[Items listed in a dataset]
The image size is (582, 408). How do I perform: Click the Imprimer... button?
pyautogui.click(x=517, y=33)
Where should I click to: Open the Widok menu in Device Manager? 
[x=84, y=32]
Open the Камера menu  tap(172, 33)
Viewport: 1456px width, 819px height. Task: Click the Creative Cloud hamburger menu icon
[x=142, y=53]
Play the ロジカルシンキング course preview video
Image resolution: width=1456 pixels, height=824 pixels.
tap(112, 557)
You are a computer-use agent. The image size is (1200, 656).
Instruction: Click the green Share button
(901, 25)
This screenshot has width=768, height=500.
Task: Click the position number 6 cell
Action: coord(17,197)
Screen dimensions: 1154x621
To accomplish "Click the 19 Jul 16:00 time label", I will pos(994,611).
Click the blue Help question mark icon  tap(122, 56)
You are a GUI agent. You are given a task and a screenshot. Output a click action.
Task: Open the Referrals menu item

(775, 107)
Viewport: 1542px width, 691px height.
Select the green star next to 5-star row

__Work required__. Reproduce the whole listing above word for word, every line included.

__Finished exercise__.
The image size is (582, 408). How do I perform: Click the Imprimer... button?
pyautogui.click(x=517, y=33)
Where should I click to: Open the Widok menu in Device Manager? 
[x=84, y=32]
Open the Камера menu  tap(172, 33)
Viewport: 1456px width, 819px height. Task: Click the Creative Cloud hamburger menu icon
[x=142, y=53]
Play the ロジカルシンキング course preview video
Image resolution: width=1456 pixels, height=824 pixels.
tap(112, 557)
You are a computer-use agent. The image size is (1200, 656).
Instruction: Click the green Share button
(901, 25)
This screenshot has width=768, height=500.
Task: Click the position number 6 cell
Action: coord(17,197)
Screen dimensions: 1154x621
To accomplish "Click the 19 Jul 16:00 time label", I will pos(994,611).
Click the blue Help question mark icon  tap(122, 56)
You are a GUI agent. You are given a task and a screenshot. Output a click action.
Task: Open the Referrals menu item

(775, 107)
Viewport: 1542px width, 691px height.
Select the green star next to 5-star row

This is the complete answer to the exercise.